All Rights Reserved © 2004 Thomas W. Day

In my foolishly mismanaged career, I've worked for really small and really monstrous companies.  The difference between small companies and large companies is, mostly, money.  The little companies don’t have much, big companies have a lot.  Otherwise, the little companies do the same, stupid things that drive sane people insane in the bloated, brain-dead humongous companies.  Money allows the big guys to get by with more stupidity, but stupidity is its own reward and you never want to sell short the capacity of really small companies to shoot themselves in the foot. 

Take bureaucracy, for example.  You’d think that little companies would, by nature, avoid designing useless accounting practices, stuffing offices with purposeless middle managers, and putting layers of interference between the people who do work and the people who are expecting to have work done.  You’d be wrong.  Far too many small companies are influenced by the management practices of the biggest, least efficient role models.  Small company managers suffer the delusion that their purpose in the company is to live a life of leisure and uselessness.  Once they can afford a couple of employees, they shuffle off responsibility and critical functions to those minimally paid employees, under the hallucination that employees are motivated to do a better job than the idiots who own the business.  That might work until the employees realize that they are being taken for granted, used and abused, and they adopt the “I don’t give a shit” attitude of their employer.  One thing about crappy jobs, there is always another one.

That’s the odd thing about management’s attitude.  When a store owner, company executive, or business owner manages to kill the golden goose, there isn’t another similar job around the corner for them.  You’d think they’d be more concerned about keeping their good thing alive, but they’re not, apparently, that bright.  It’s true that dumb asses flock together and it’s also true that the “good ‘ole boy” network hangs pretty tightly, but the preponderance of jobs available in the good ‘ole US of A are minimum wage.  There‘s no shortage of ex-execs holding on to the remains of their severance packages, shipping fancy resumes to uninterested personnel departments, and hoping another ship will come in before they have to look for real work.  Another ship that they can help sink, once they’re safely accommodated in a padded chair behind a loading dock-sized desk.  

I’ve written about this before, but it is true that some companies seem to go out of their way to hire execs who have failed before.  The fantastic “logic” often spouted is that a failed exec will have learned something valuable about the experience of failure that will somehow translate into success for the moronic fools who give the failed exec another chance.  I suppose these idiots bet on losing horses with the same logic. 

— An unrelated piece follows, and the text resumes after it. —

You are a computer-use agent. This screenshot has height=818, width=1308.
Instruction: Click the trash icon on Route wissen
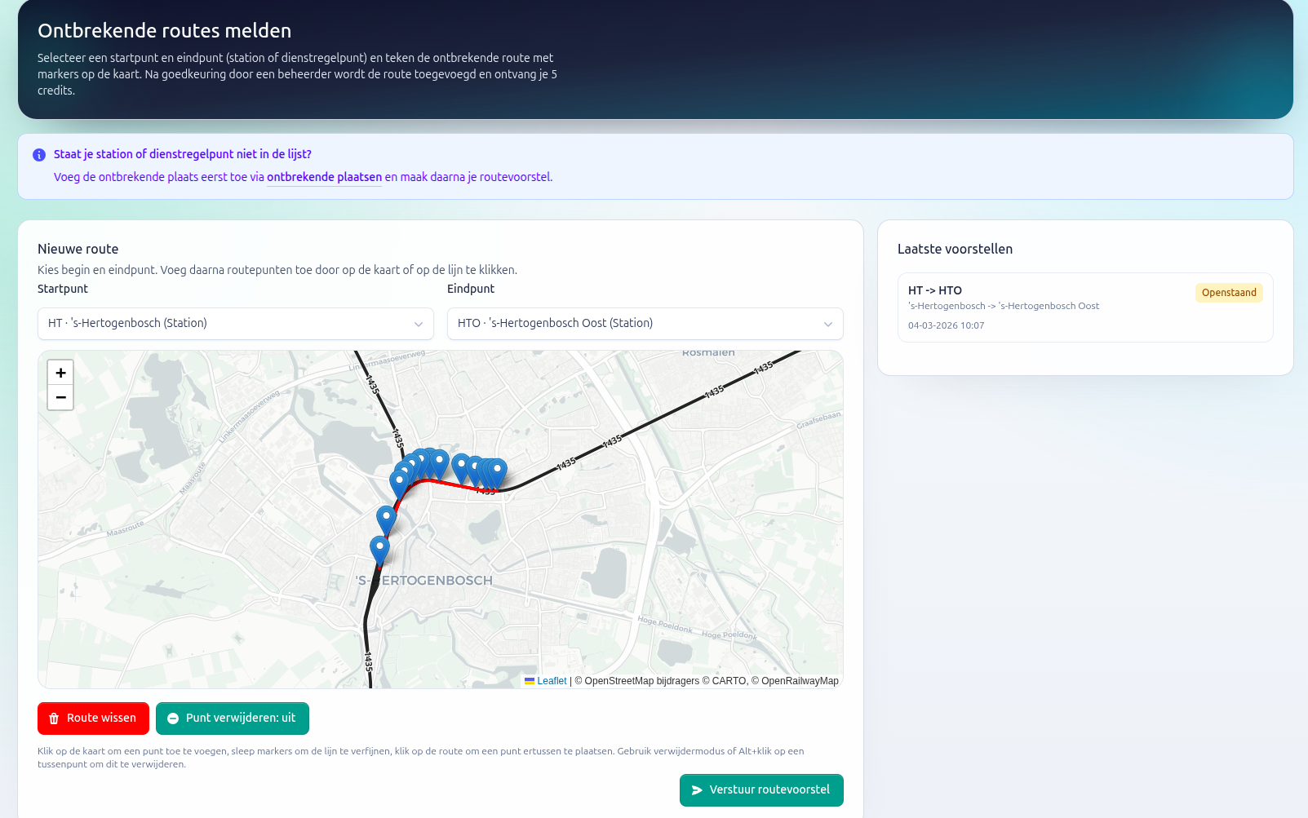54,719
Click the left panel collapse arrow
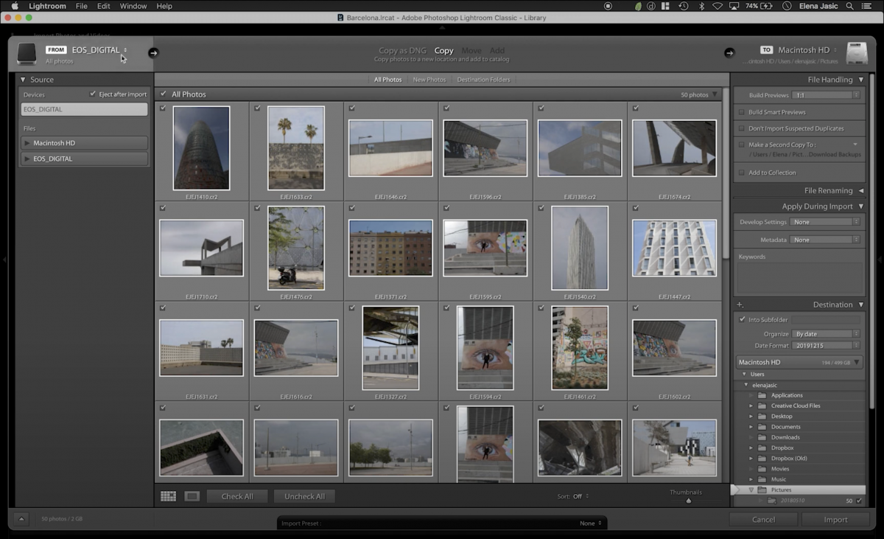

No, most execs don’t learn anything from their failures, except how to do less work, make fewer decisions, and to attract as little attention as possible.  Of course, those were the skills that took them up the corporate ladder, initially, so they must be mission-critical skills in any business. 

Or the real deal may be that leadership is overrated, under-realized, and grossly over-paid.  Several companies, in the early stages of the latest economic crash, relieved themselves of CEOs, CFOs, directors, and other bloated titles without function and found that there was no need to re-fill those positions.  They simply saved the cash, spent it on their corporate functions, or distributed the money among people who actually did work and performed tasks that needed performing.  I’ll admit that this is a rare company, but, since I’m a firm believer that “99% of everything is crap,” any bit of rational thought is encouraging.